--- EXTRACT PROVIDED ---
1147. Minutes of Council of the Massachusetts Bay. H.E. adjourned the General Council till Nov. 19. [C.O. 5, 789. pp. 467, 468.]
Nov. 12.1148. Journal of House of Representatives of New York. Message from H.E. that he is directed by his Instructions to recommend to them the passing a Law for settling the value of Estates in goods or lands, under which they shall not be capable of serving as Jurors. Ordered, that Bill be brought in accordingly.
Memorial of Col. Heathcote read and ordered to lie on the table.
Petition of the inhabitants of New Rockel, in the County of West-Chester, read and ordered to lie on the table.
Nov. 13.Quotas for the 2,000l. agreed upon. [cf. Nov. 2.]
Bill declaring the illegality of the imprisonment, pretended tryal and condemnation of Col. Nicholas Bayard and Alderman John Hutchins, and for the prevention of the like proceedings for the future, was read the first time.
Nov. 14.The above Bill was read a second time and committed.
Memorial of William Sharpas, Post-Master of New York, read, setting forth that an Act for encouraging a Post Office, with sundry other Acts since made for continuing the same, were all expired by their own limitation, and praying that a Bill be brought in for continuing the same for such term of years as the House shall think fit. Ordered that a Bill be brought in accordingly.
Bill, to enable the Mayor, Aldermen and Commonalty of the City of New York to raise 50l. per annum for seven years towards maintaining a School Master in the said City, read a first time.
Address sent up to H.E. that the House be adjourned to the City of New York.
Upon consideration of a Message from the Council, the House resolved, that when H.E. shall be pleased to lay before this House any extraordinary expense he hath been or shall be at, relating to the Government, this House will take the same into due consideration. This resolve was sent up.
Message from H.E. that he had ordered a Proclamation to issue for adjourning the Assembly from Jamaica to the City of New York, on Monday next, and they are adjourned accordingly. Printed. [C.O. 5, 1185. pp. 12–14.]
Nov. 13.
Whitehall.
1149. William Popple to the President and Council of Barbados. The Council of Trade and Plantations desire your care in forwarding enclosed packets by the first conveyance, to the Lt. Gov. of Bermuda, Governor of Massachusetts Bay, Governor of New York, Governor of Virginia and President and Council of Maryland. They have received your letters of Jan. 6 and 14, Feb. 19, and May 19, the subject of all which they have under consideration, and several directions have been given thereupon concerning which Sir Bevill Granville, who will shortly be ready to sail for Barbados, is fully instructed. [C.O. 29, 8. pp. 261, 262.]
Nov. 13.
---
• [PROBLEMS TO WORK ON]:
A – Please translate this sentence from the extract on colonial proceedings into Spanish: "Memorial of Col. Heathcote read and ordered to lie on the table."
B – Write out, word for word, the part of the extract on colonial proceedings that opens with the words containing "Nov. 13.Quotas for" and closes with "time and committed.".
C – Decide whether each statement agrees with the extract on colonial proceedings, answering yes or no and quoting the words that settle it. (i) William Sharpas was Post-Master of New York. (ii) The School Master bill would let the City of New York raise 50l. per annum for ten years. (iii) Sir Bevill Granville would shortly be ready to sail for Barbados.
--- LISTED RECORDS ---
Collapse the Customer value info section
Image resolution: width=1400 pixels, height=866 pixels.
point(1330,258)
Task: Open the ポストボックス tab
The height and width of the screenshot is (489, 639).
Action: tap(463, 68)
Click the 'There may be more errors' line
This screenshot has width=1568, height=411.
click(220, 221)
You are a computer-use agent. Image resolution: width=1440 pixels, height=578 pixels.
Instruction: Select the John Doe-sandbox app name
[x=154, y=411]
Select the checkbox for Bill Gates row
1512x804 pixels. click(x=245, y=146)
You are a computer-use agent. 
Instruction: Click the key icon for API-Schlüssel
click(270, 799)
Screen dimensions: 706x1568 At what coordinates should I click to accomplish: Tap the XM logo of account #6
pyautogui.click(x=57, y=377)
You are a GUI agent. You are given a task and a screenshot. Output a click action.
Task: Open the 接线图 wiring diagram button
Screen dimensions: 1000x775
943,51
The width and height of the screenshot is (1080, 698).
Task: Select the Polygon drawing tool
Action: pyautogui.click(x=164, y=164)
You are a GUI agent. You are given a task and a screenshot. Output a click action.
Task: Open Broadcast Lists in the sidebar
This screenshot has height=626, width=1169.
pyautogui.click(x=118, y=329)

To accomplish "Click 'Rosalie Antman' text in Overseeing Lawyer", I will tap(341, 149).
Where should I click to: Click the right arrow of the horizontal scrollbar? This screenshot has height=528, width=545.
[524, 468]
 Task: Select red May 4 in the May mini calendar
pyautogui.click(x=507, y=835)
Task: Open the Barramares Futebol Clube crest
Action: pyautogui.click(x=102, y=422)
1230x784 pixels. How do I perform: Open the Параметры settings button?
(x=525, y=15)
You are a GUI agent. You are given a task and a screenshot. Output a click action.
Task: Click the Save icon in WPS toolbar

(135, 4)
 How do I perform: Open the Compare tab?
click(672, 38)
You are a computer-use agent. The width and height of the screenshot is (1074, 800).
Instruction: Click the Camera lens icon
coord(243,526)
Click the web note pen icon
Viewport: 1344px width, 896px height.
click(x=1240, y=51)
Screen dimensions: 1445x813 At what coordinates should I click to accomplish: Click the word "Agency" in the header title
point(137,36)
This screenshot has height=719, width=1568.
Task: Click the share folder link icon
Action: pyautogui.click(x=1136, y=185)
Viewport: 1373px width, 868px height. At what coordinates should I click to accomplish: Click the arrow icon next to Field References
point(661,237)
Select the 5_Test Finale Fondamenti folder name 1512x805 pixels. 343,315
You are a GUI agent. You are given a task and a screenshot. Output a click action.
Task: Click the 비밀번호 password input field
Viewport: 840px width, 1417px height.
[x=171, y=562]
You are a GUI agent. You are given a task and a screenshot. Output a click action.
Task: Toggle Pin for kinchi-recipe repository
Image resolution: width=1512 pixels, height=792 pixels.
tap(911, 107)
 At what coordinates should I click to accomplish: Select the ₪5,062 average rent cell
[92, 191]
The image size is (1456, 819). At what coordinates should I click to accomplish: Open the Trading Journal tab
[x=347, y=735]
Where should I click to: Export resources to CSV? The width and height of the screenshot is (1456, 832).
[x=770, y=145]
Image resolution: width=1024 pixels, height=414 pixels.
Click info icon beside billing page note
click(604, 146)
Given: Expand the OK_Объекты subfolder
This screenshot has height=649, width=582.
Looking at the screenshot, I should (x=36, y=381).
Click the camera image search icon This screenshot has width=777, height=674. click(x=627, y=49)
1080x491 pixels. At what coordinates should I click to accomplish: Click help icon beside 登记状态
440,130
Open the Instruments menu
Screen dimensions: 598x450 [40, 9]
---
• [PER-TASK OUTPUTS]:
A – Se leyó el memorial del coronel Heathcote y se ordenó que quedara sobre la mesa.

B –
Nov. 13.Quotas for the 2,000l. agreed upon. [cf. Nov. 2.]
Bill declaring the illegality of the imprisonment, pretended tryal and condemnation of Col. Nicholas Bayard and Alderman John Hutchins, and for the prevention of the like proceedings for the future, was read the first time.
Nov. 14.The above Bill was read a second time and committed.

C –
(i) Yes: "Memorial of William Sharpas, Post-Master of New York"
(ii) No: "to raise 50l. per annum for seven years"
(iii) Yes: "Sir Bevill Granville, who will shortly be ready to sail for Barbados"